These examples show how to implement multifactor authentication using session parameters. You can use either of the following methods to securely set and store your AWS account credentials:
AWS access key requirements
To communicate with AWS, your access key must have the following permissions:
-
s3:GetObject
-
s3:PutObject
-
s3:ListBucket
For security purposes, Vertica recommends that you create a separate access key with limited permissions specifically for use with the Vertica Library for AWS.
These examples show how to set the session parameters for AWS using your own credentials. Parameter values are case sensitive:
-
aws_id
: This value is your AWS access key ID.
=> ALTER SESSION SET UDPARAMETER FOR awslib aws_id='AKABCOEXAMPLEPKPXYZQ';
-
aws_secret
: This value is your AWS secret access key.
=> ALTER SESSION SET UDPARAMETER FOR awslib aws_secret='CEXAMPLE3tEXAMPLE1wEXAMPLEFrFEXAMPLE6+Yz';
-
aws_region
: This value is the AWS region associated with the S3 bucket you intend to access. Left unconfigured, aws_region will default to us-east-1. It identifies the default server used by Amazon S3.

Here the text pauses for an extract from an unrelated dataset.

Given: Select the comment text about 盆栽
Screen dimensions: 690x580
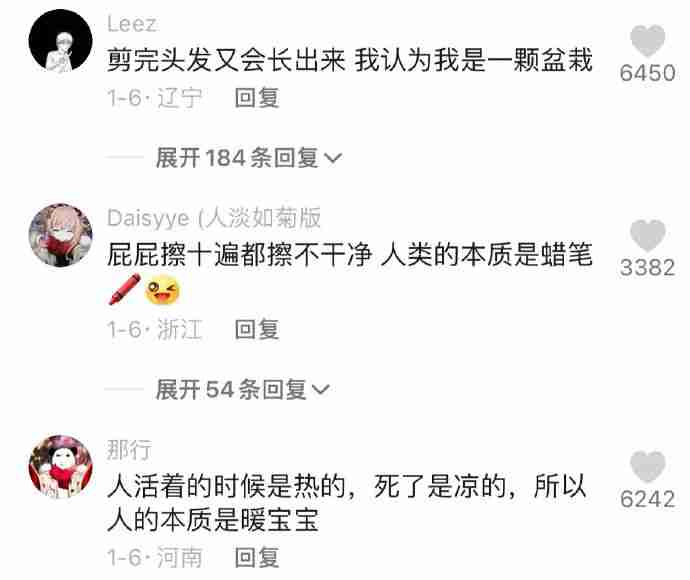Looking at the screenshot, I should (x=350, y=60).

=> ALTER SESSION SET UDPARAMETER FOR awslib aws_region='us-east-1';
When using ALTER SESSION:
-
Using ALTER SESSION to change the values of S3 parameters also changes the values of corresponding UDParameters.
-
Setting a UDParameter changes only the UDParameter.
-
Setting a configuration parameter changes both the AWS parameter and UDParameter.
You can place your credentials in a table and secure them with a row-level access policy. You can then call your credentials with the AWS_SET_CONFIG scalar meta-function. This approach allows you to store your credentials on your cluster for future session parameter configuration. You must have dbadmin access to create access policies.
-
Create a table with rows or columns corresponding with your credentials:
=> CREATE TABLE keychain(accesskey varchar, secretaccesskey varchar);
-
Store your credentials in the corresponding columns:
=> COPY keychain FROM STDIN;
Enter data to be copied followed by a newline.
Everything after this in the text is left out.